A Smart Sudoku that provides the solution to a classical 9X9 Sudoku from its image using OpenCV and Deep Learning.

  • Image Recoginition is done using OpenCV using techniques like Blurring, Adaptive Threhsolding and Inversion.

  • A digit recoginition CNN model was trained on MNIST dataset.

  • The model recoginises the digit from the image.

  • Another CNN model was used to find the solution.

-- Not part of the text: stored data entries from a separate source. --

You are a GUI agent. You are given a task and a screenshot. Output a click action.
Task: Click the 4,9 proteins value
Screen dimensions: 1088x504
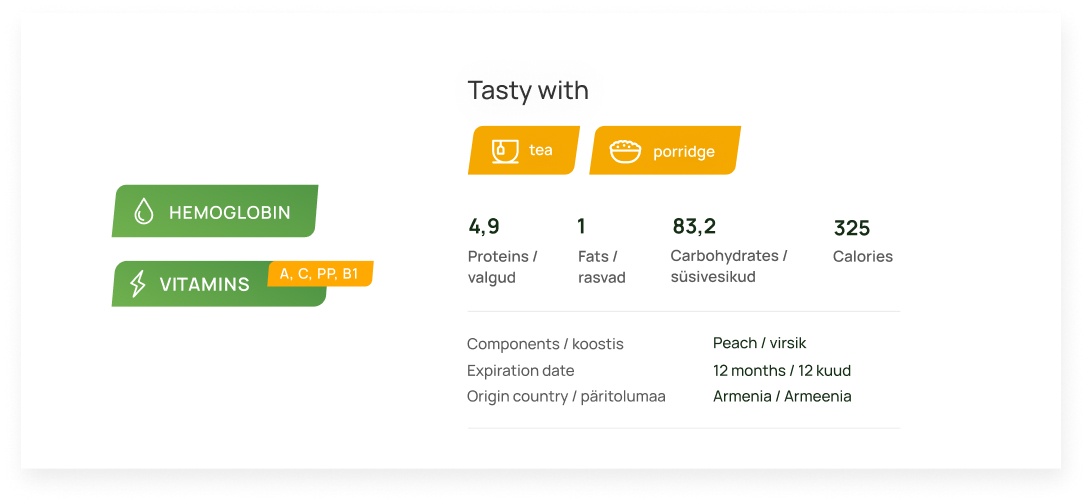click(484, 226)
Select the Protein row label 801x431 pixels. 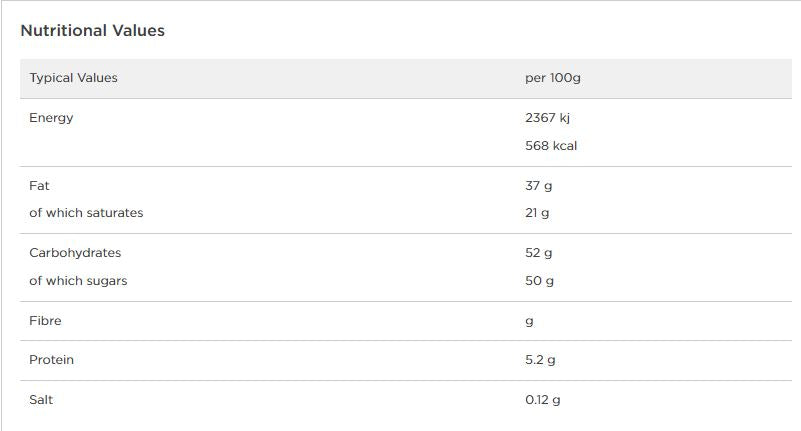click(x=51, y=360)
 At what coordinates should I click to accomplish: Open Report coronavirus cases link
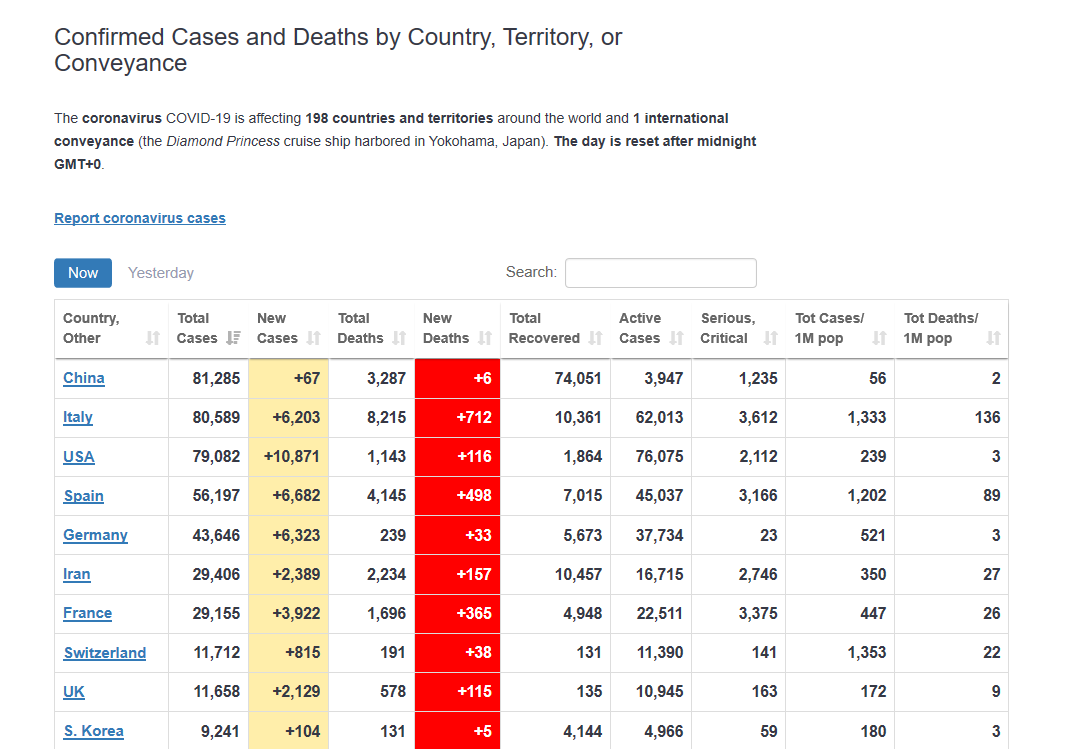[x=140, y=218]
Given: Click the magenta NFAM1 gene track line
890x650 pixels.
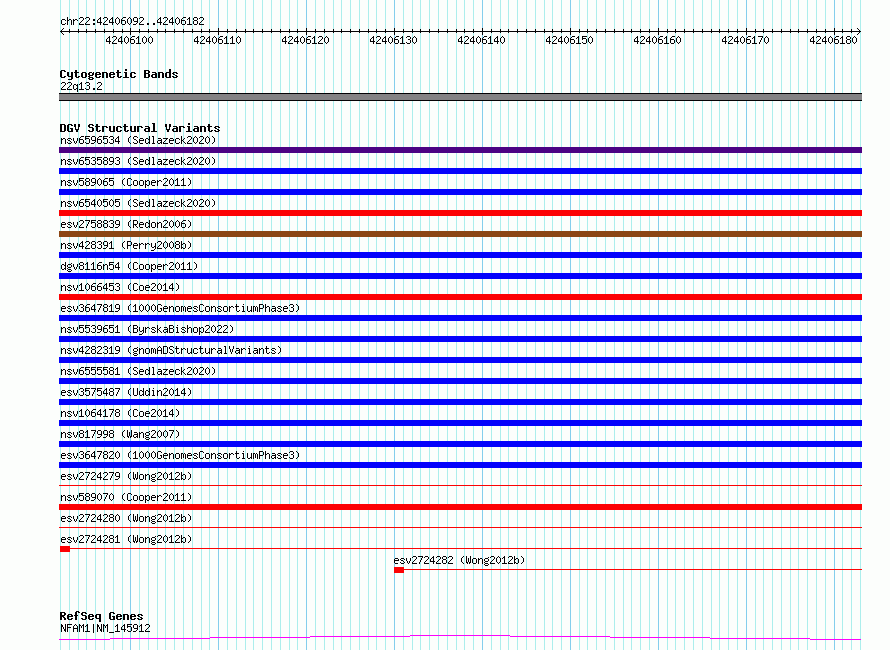Looking at the screenshot, I should [460, 638].
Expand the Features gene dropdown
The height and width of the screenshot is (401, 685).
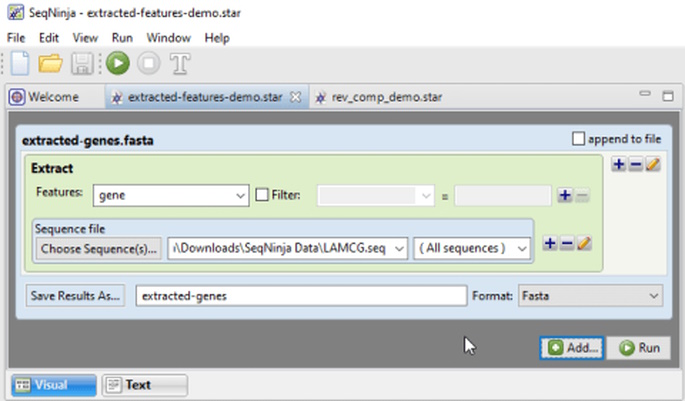pyautogui.click(x=171, y=195)
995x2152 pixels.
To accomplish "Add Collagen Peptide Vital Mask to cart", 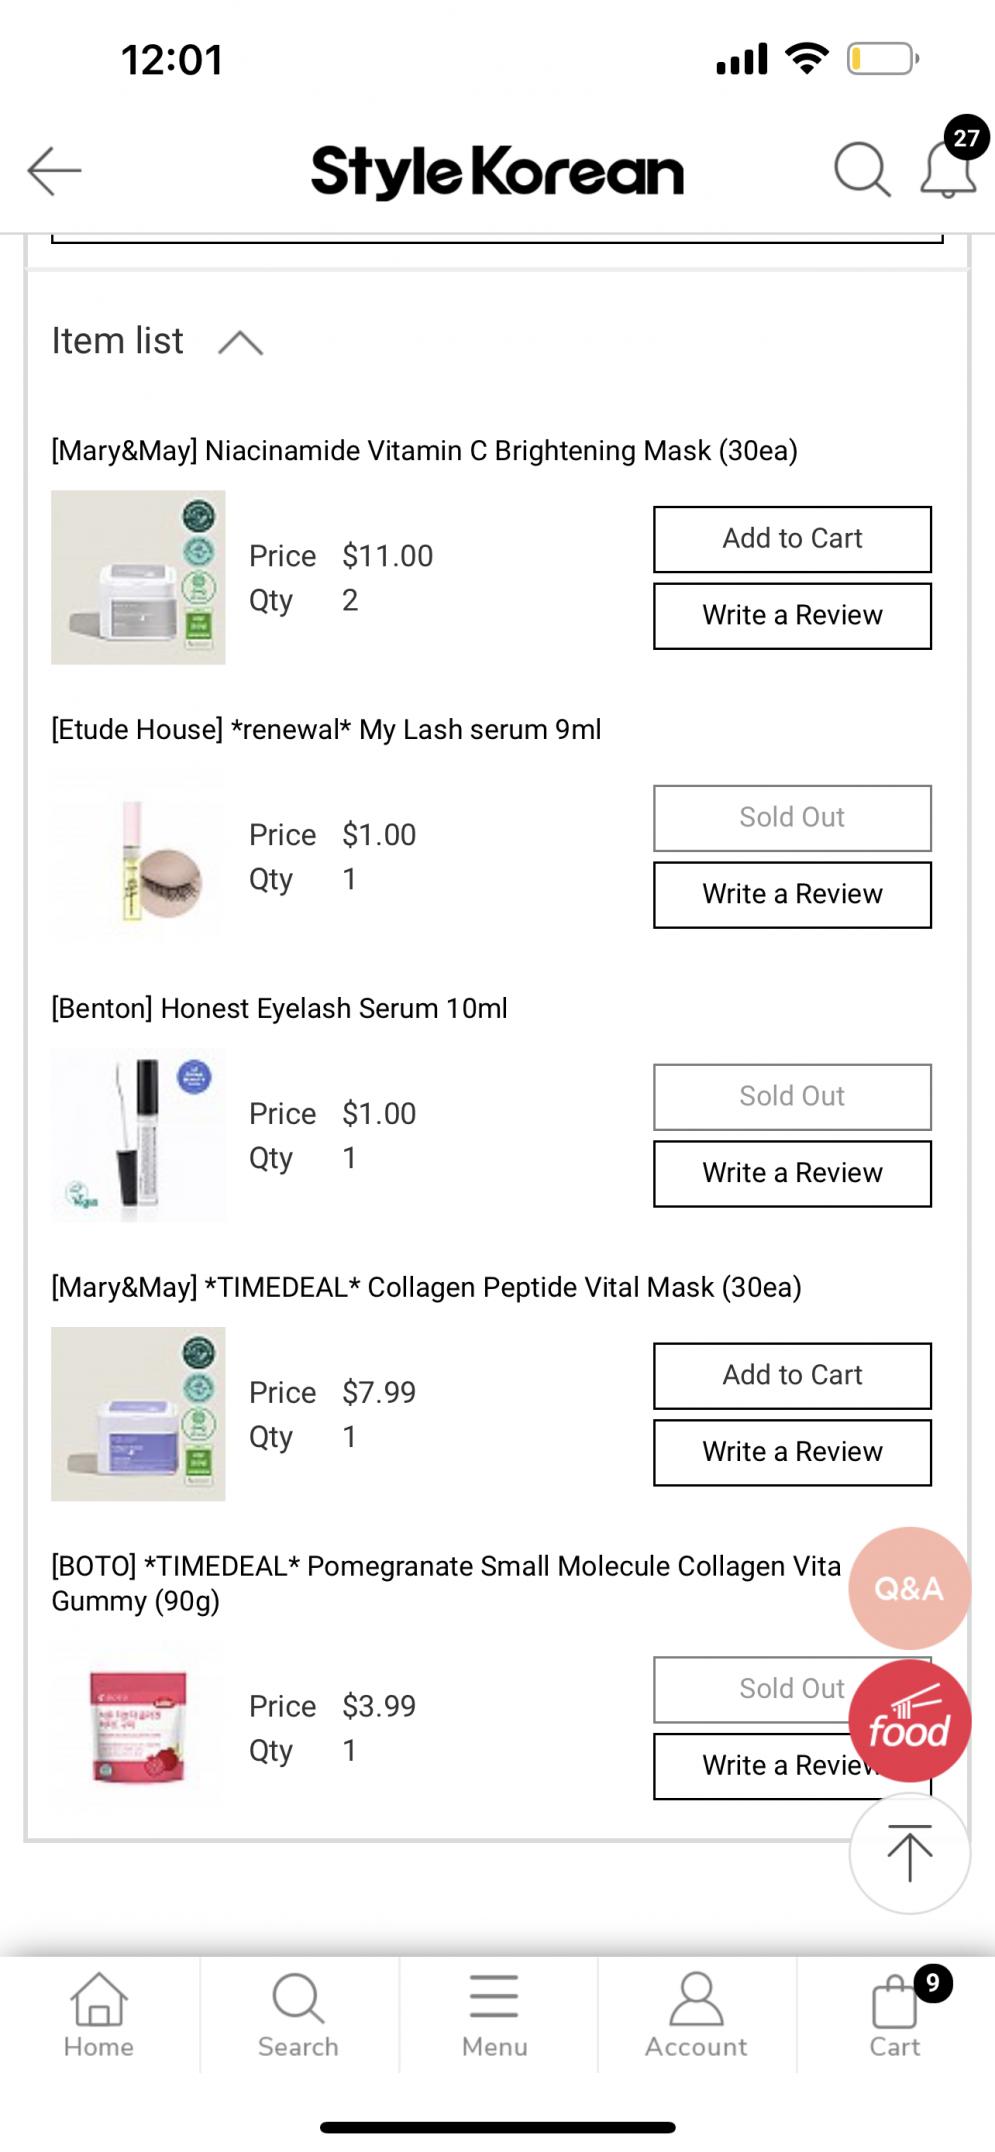I will click(x=792, y=1376).
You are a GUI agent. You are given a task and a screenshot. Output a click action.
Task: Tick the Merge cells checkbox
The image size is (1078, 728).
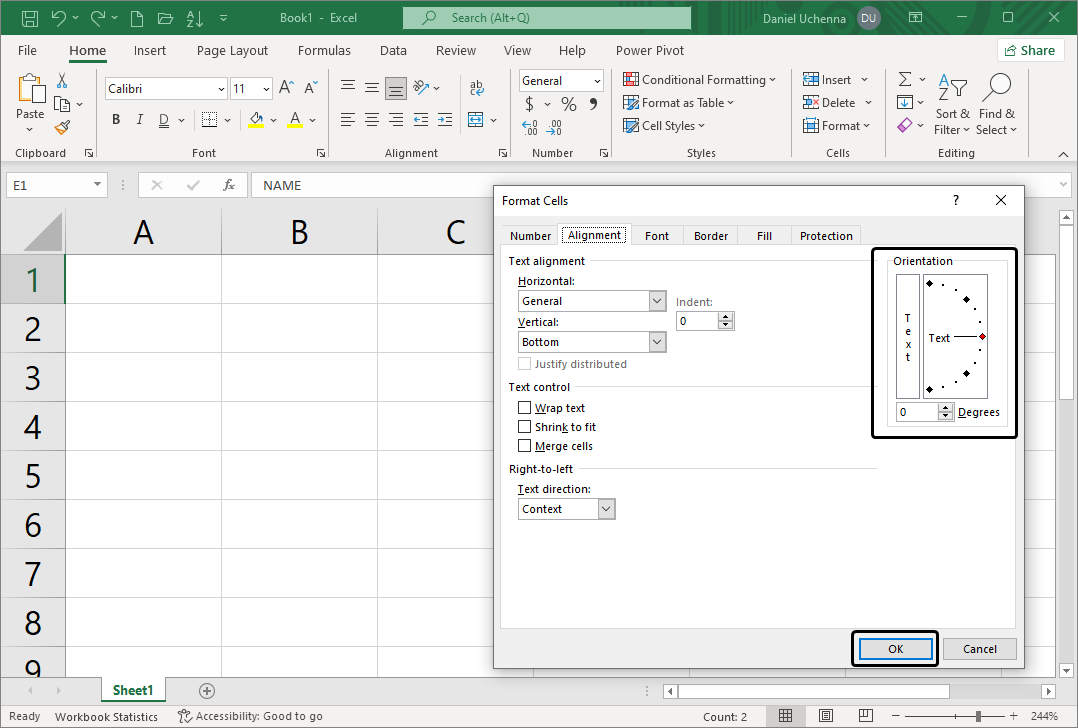pyautogui.click(x=525, y=446)
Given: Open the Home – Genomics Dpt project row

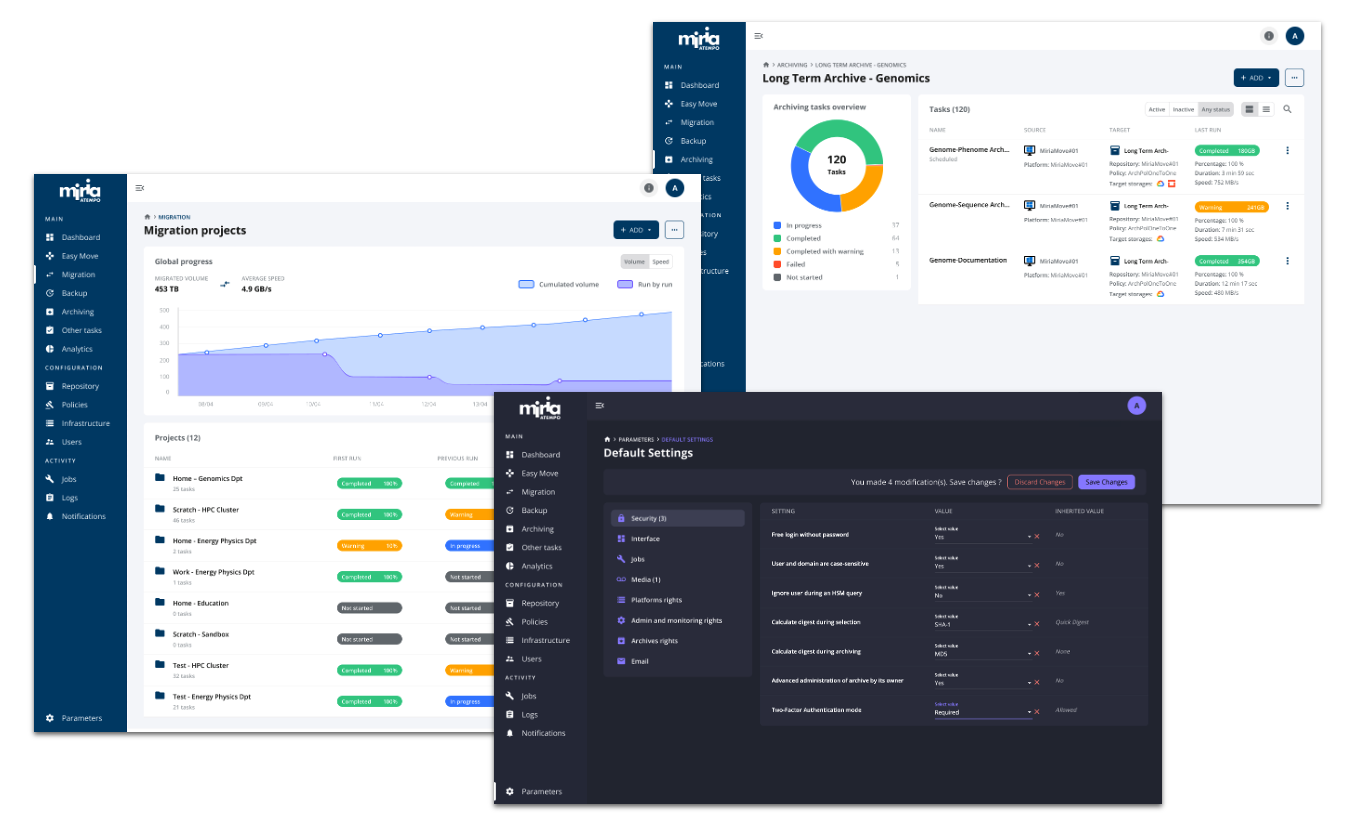Looking at the screenshot, I should pos(207,479).
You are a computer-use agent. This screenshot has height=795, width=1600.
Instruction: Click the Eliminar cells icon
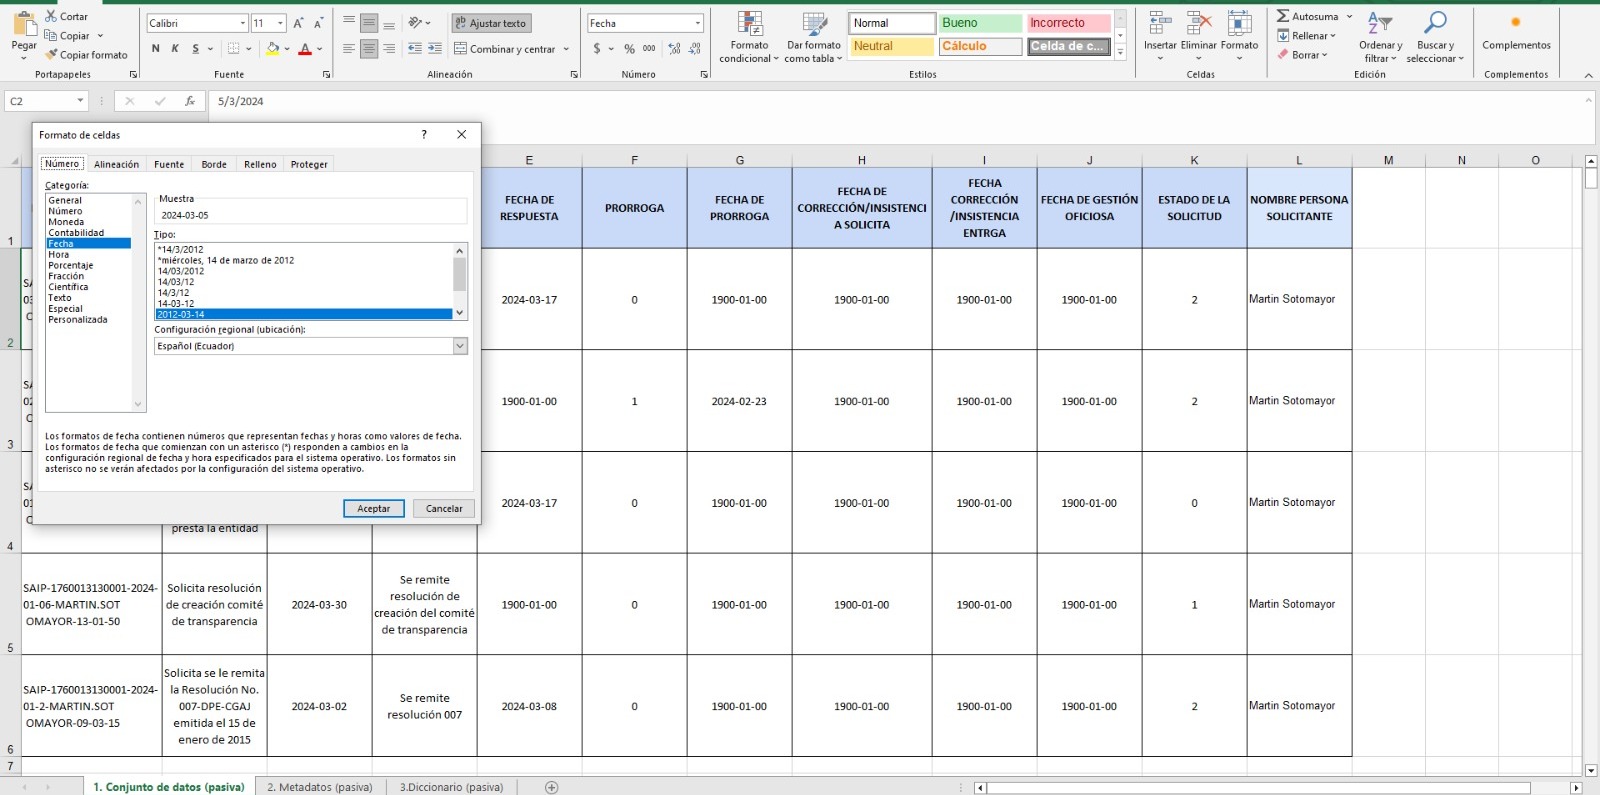click(1198, 24)
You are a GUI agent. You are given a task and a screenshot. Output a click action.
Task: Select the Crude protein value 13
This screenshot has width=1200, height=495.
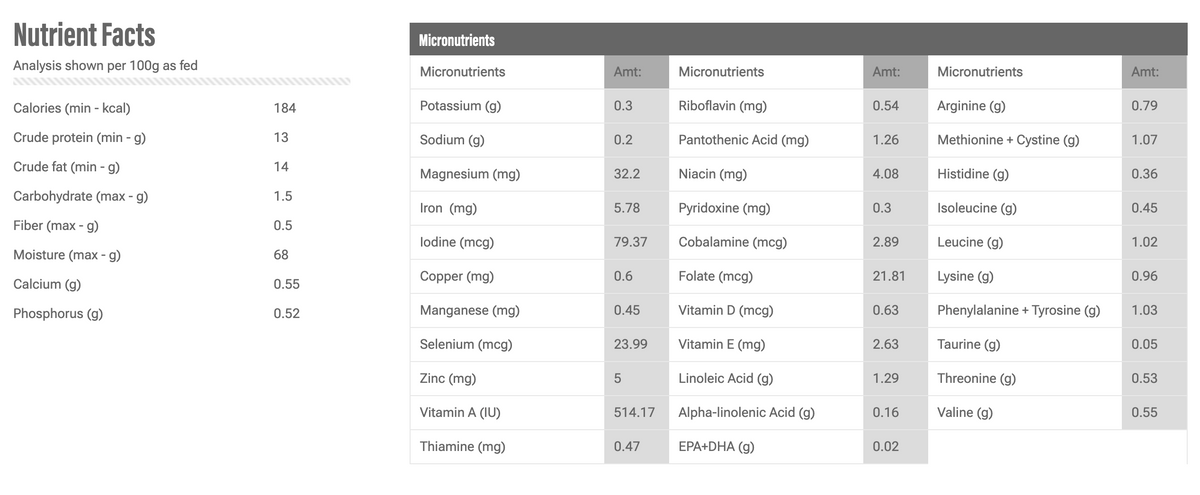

  • The second CNN model was trained on 1 million Sudoku Dataset which can be downloaded from Kaggle

Stages

  1. Stage 1 Cropped Image

Cropped Image

  1. Stage 2 Image after Blurring, Thresholding, Inversion and Grid Detection

Image after Preprocessing

  1. Stage 3 Image after Digit Reciginition

Image after Digit Reciginition

  1. Stage 4 Final Solution

Solution

Steps to run

  1. Clone the project

    git clone https://github.com/ishpreet-singh/smart-sudoku
    
  2. Move to project directory

    cd smart-sudoku
    
  3. Create a Virtual Environment named venv. Read more about Virtual Environment

    virtualenv -p /path/to/python3 venv
    
  4. Activate the virtual environment

    source venv/bin/activate
    
  5. Run the Project

    python sudoku.py <IMAGE_PATH>
    

    Note: You need to provide the path of your sudoku image. Eg: python sudoku.py dataset/sudoku2.jpg

Project Structure

- smart-sudoku/
   - LICENSE
   - README.md
   - assets/
     - stage1.png
     - stage2.png
     - stage3.png
     - stage4.png
   - controller/
     - __init__.py
     - cnn.model
     - cnn.py
     - digit_recoganise_controller.py
     - gpus.py
     - image_controller.py
     - model.h5
     - model.json
     - sudoku_controller.py
     - sudoku_solver.py
   - dataset/
     - mnist.npz
     - sudoku.csv
     - sudoku1.jpg
     - sudoku2.jpg
     - sudoku3.jpg
   - requirements.txt
   - sudoku.py

File Description

  • cnn.model: cnn.py saved weights

  • cnn.py: Defining CNN Model for finding Sudoku Solution, given unsolved sudoku

  • digit_recoganise_controller.py: Defining CNN modle for recoginizing digits from grid images

  • gpus.py: Helper file required by Tensorflow

  • image_controller.py: Defining Class for Image reconition using methods like Blurring, Thresholding, Inversion

  • model.h5: digit_recoganise_controller saved weight

  • model.json: digit_recoganise_controller saved weight in JSON format

  • sudoku_controller.py: A backtracking approach to solve Sudoku

  • sudoku_solver: Class to solve sudoku using cnn.py.

  • sudoku: Main File